Mit Herzblut

Langsam werden sie lästig: die Promis, die hier ständig auftauchen. Jetzt war auch noch Madonna da. Ihren 64. Geburtstag hat sie irgendwo in oder bei Noto gefeiert. Ob die Party tatsächlich im Palazzo Castelluccio lief, ist nicht sicher bestätigt. Möglich wär’s, aber andererseits – wer will in seinem mühsam restaurierten Wohn-Museum schon eine Horde wildgewordener Popstars beherbergen?

Der heutige Besitzer des Palastes, Jean Louis Remilleux, Magnat und französischer Filmproduzent, kennt sich zumindest mit den Spleens von Celebrities aus. Und hat sich einen Namen von Schlössern gemacht, die keiner mehr haben wollte.

Remilleux hat hier in Noto ein echtes Schmuckstück aus der Versenkung geholt und in jahrelanger Restaurierungsarbeit die alte Pracht wieder erstrahlen lassen. Tapeten rekonstruiert, zeitgenössische Möbel herbeigeschafft, Wand- und Deckenmalereien wieder aufpinseln lassen. Für sein denkmalschützerisches Engagement hat er sogar die Ehrenbürgerwürde Notos erhalten.

Seit 2018 darf nun jede und jeder, die oder der will, sich bezaubern lassen von einer untergegangenen Epoche, in der der sizilianische Adel in üppigen Palästen residierte, sich langweilte und irgendwie den Anschluss an die Moderne verpasste.

Der Palazzo Di Lorenzo die Castelluccio, 1782 fertiggestellt, zählt zu den wichtigsten Adelshäusern in Noto.
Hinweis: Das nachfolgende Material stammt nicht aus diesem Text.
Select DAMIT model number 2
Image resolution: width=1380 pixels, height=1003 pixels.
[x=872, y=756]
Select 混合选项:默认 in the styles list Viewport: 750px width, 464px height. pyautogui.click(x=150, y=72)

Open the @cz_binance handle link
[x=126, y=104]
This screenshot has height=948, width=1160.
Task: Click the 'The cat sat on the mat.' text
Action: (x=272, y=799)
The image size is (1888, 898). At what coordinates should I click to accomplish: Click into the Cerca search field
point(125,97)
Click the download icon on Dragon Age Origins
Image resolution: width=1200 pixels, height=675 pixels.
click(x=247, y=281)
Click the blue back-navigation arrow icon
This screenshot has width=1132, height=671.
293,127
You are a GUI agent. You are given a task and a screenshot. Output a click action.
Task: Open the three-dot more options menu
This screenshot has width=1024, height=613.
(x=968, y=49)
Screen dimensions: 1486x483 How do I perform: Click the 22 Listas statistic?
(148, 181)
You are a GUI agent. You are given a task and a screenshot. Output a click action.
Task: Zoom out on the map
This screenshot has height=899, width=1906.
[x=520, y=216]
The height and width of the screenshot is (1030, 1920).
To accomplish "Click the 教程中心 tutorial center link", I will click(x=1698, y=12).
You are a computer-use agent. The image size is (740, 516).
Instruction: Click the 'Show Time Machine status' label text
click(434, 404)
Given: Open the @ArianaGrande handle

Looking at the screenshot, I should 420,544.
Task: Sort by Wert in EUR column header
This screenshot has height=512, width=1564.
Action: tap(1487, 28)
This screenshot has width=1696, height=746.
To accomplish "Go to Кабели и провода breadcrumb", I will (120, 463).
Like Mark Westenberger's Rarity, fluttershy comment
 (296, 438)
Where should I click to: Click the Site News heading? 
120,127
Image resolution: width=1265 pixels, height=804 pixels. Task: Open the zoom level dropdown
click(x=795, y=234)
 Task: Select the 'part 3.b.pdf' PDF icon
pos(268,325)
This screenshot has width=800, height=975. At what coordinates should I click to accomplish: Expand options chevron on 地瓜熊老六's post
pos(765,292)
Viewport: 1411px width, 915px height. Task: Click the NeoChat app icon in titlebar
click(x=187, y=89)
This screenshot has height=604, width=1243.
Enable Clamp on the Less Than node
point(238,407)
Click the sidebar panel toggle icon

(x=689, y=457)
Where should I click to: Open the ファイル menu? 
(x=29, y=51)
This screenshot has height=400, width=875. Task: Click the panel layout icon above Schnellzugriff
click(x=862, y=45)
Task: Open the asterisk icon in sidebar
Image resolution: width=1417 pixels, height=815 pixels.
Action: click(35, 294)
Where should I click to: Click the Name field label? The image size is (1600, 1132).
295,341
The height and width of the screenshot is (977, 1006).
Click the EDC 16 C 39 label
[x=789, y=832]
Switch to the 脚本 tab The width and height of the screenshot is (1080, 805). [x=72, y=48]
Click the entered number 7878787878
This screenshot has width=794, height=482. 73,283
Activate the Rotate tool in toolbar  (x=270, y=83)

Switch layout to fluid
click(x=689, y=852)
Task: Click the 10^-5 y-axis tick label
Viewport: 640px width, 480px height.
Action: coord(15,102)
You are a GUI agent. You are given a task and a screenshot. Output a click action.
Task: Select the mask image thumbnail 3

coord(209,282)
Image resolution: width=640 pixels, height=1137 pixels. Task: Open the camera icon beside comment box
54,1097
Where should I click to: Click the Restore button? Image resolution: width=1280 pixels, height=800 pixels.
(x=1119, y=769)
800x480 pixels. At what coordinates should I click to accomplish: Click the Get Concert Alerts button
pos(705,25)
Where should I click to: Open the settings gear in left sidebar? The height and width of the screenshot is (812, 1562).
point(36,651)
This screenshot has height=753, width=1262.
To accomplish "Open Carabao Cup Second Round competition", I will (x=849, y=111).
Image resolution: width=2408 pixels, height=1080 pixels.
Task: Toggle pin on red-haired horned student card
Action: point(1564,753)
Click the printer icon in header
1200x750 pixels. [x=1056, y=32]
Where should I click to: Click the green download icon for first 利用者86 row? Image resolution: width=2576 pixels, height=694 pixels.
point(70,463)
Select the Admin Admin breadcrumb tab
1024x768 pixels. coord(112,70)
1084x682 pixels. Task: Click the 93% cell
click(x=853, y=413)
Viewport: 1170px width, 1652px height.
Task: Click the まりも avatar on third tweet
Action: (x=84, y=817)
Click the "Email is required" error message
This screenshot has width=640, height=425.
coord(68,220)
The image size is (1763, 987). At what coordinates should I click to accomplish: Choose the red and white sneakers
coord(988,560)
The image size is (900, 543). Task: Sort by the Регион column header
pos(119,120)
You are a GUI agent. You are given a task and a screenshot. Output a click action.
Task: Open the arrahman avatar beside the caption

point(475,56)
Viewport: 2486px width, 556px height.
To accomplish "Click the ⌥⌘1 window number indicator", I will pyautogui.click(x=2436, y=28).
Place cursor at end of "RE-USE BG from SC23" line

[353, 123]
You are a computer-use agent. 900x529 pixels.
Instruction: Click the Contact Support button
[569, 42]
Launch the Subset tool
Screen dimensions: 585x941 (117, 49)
Getoppt wird er eigentlich nur noch vom Palazzo Nicolaci in unmittelbarer Nachbarschaft, der dank seiner absurden barocken Balkonfiguren Weltberühmtheit erlangt hat, quasi Promi-Status unter den Palästen hat. Und im Gegensatz zum Castelluccio-Palast wohnt dort noch ein richtiger Adliger, der hin und wieder mit seinem Rolls Royce durchs Tor fährt.

Bei den Nachbarn war das anders: Weil das Adelsgeschlecht Di Lorenzo Borgia del Castelluccio mit dem Tod des letzten Marchese Corrado di Lorenzo 1981 unterging, fiel das Haus an den Malteserorden. 30 Jahre lang war der Palast danach quasi unbewohnt und bröckelte wie so vieles in Sizilien still vor sich hin, dem Verschwinden geweiht. 2011 erlöste Remilleux das Gebäude vom schleichenden Untergang und steckte viel Herzblut in die Restaurierung, mit der er nicht nur architektonisch sondern auch ästhetisch das Sizilien des 18. Jahrhunderts wieder erlebbar machte.

Auch dieser Palazzo war nach dem großen Erdbeben 1693 gebaut worden, allerdings nicht im hier üblichen Barockstil, sondern neoklassizistisch. Die geradezu nüchtern wirkende Ausstattung ist eine Augenweide und Inspirationsquelle nicht nur für Designer.

Die unzähligen Kammern, Zimmer, Säle und Gewölbe teilten sich die Di Lorenzos bis in die Mitte des 20. Jahrhunderts mit diversen einflussreichen sizilianischen Familienmitgliedern.

Joachim Murat, Emporkömmling, verheiratet mit Caroline Bonaparte und damit Schwager Napoleon Bonapartes, war der letzte König von Neapel. Er hatte mit seiner Frau ebenfalls ein Zimmer in dieser Adeligen-WG. Heute darf nun das gemeine Volk hineinschnuppern in die Welt der damaligen Schönen, Reichen und ganz schön Reichen.

Jedenfalls bleibt, nachdem der Eintrittspreis in diese vergangene Epoche bezahlt ist, das 21. Jahrhundert vor den Palasttoren. Die Magie des alten Sizilien wirkt in dem alten Gemäuer fort. Es ist eine regelrechte Wohltat, eine Weile in die unterzugehen drohende Sicilianità einzutauchen, nachdem sich die Welt draußen mehr und mehr an die Bedürfnisse der Promis und ihrer Fans anbiedert und damit viel vom einzigartigen sizilianischen Charme aufgibt.